Task 1: In the preface excerpt, what does the author name as the focus of her career as a sociolinguist?
Task 2: Echo the preface excerpt word for word, beginning at the words "You Just Don't" and stopping after "frustration (p. 13)".
Task 3: Using the preface excerpt, explain why recognizing gender differences frees individuals from the burden of individual pathology.

You Just Don't Understand: Men and Women in Conversation
by Deborah Tannen, 1991

Excerpts from the Preface of the paperback edition of the book.
Each person's life is lived as a series of conversations. Analyzing everyday conversations, and their effects on relationships, has been the focus of my career as a sociolinguist. In this book I listen to the voices of women and men. I make sense of seemingly senseless misunderstandings that haunt our relationships, and show that a man and a woman can interpret the same conversation differently, even when there is no apparent misunderstanding. I explain why sincere attempts to communicate are so often confounded, and how we can prevent or relieve some of the frustration (p. 13)

Recognizing gender differences frees individuals from the burden of individual pathology. Many women and men feel dissatisfied with their close relationships and become even more frustrated when they try to talk things out. Taking a sociolinguistic approach to relationships makes it possible to explain these dissatisfactions without accusing anyone of being crazy or wrong, and without blaming -- or discarding -- the relationship. If we recognize and understand the differences between us, we can take them into account, adjust to, and learn from each other's styles (p.17).

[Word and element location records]

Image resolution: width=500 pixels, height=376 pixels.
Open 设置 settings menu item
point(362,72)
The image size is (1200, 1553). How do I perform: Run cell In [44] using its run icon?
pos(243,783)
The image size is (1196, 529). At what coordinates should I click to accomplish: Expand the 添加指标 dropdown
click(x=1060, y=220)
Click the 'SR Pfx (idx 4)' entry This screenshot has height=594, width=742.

Problem solution 1: Analyzing everyday conversations and their effects on relationships.

Problem solution 2:
You Just Don't Understand: Men and Women in Conversation
by Deborah Tannen, 1991

Excerpts from the Preface of the paperback edition of the book.
Each person's life is lived as a series of conversations. Analyzing everyday conversations, and their effects on relationships, has been the focus of my career as a sociolinguist. In this book I listen to the voices of women and men. I make sense of seemingly senseless misunderstandings that haunt our relationships, and show that a man and a woman can interpret the same conversation differently, even when there is no apparent misunderstanding. I explain why sincere attempts to communicate are so often confounded, and how we can prevent or relieve some of the frustration (p. 13)

Problem solution 3: A sociolinguistic approach explains the dissatisfaction that many women and men feel in close relationships without accusing anyone of being crazy or wrong. It also does so without blaming or discarding the relationship. Once people recognize and understand their differences, they can take them into account, adjust to them, and learn from each other's styles.